New Discovery Has an Electric Bacteria Producing Electricity Out of Air

Producing electricity out of nothing may seem some sort of science fiction stuff, but a new technology relying upon nanowire-sprouting bacteria can do just that, as long as there is moisture in the air.

New research depicts that when composed into a film, these wires, which are protein filaments that carry electrons away from the bacteria, can generate sufficient power to bright up a light-emitting diode.

Generating Energy From Air

The film functions by consuming humidity from the air in the environment. Even though scientists are not clear on how these wires function, the small power plants are able to do that: 17 connected devices are able to produce 10 volts, which is sufficient electricity to power a mobile phone.

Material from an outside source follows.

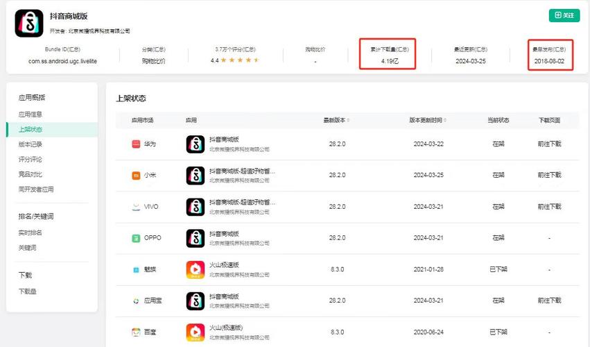590x347 pixels.
Task: Open 评分评论 sidebar item
Action: (x=31, y=160)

The new technique is referred by some as ‘a milestone advance,’ including Guo Wanlin, a materials expert at Nanjing University of Aeronautics and Astronautics who was not part of the team that discovered the technology. Guo studies hydrovoltaics, a molecular method to harvest electricity from water.

The way hydrovoltaic devices function isn’t entirely known. When water drops engage with specific types of graphene or other materials, an electric charge is produced, and electrons travel through the materials. However, researchers have numerous questions regarding the way these devices manage to produce electricity.

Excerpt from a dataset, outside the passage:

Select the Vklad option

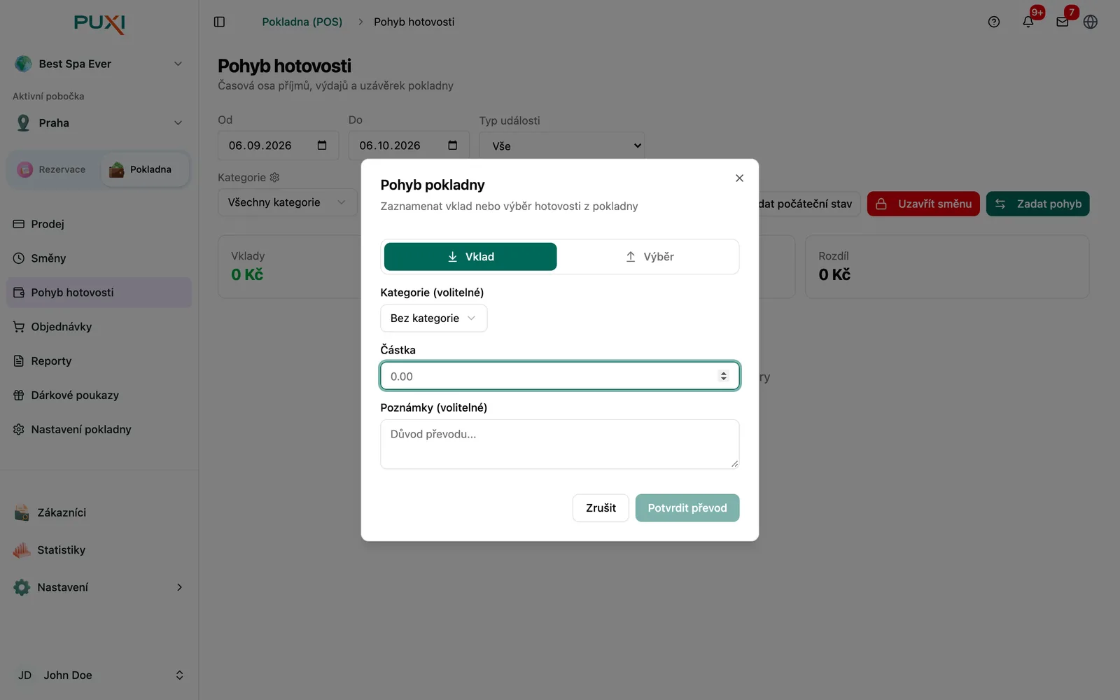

“I think a deeper understanding … is needed,” says Dirk de Beer, a microbiologist creating microsensors at the Max Planck Institute for Marine Microbiology.

Scientists are just starting to understand how electron-generating bacteria work. Over 15 years ago, co-author Dered Leveley, a microbiologist at the University of Massachusetts (UMass), Amherst, and his team found out that a bacterium, known as ‘Geobacter,’ carries electrons from organic material to elements composed out of metal, such as iron oxides.

A Device Able to Recharge

Two years ago, UMass graduate student Liu Xiaomeng observed the fact that, at times, the isolated nanowires suddenly produced current. Initially, his adviser, UMass electrical engineer Yao Jun, was doubtful, but ultimately, they found out that when they interposed a thin film of the nanowires between two gold plates and left it there, they could continually get power for a minimum of 20 hours. The device was also able to recharge itself.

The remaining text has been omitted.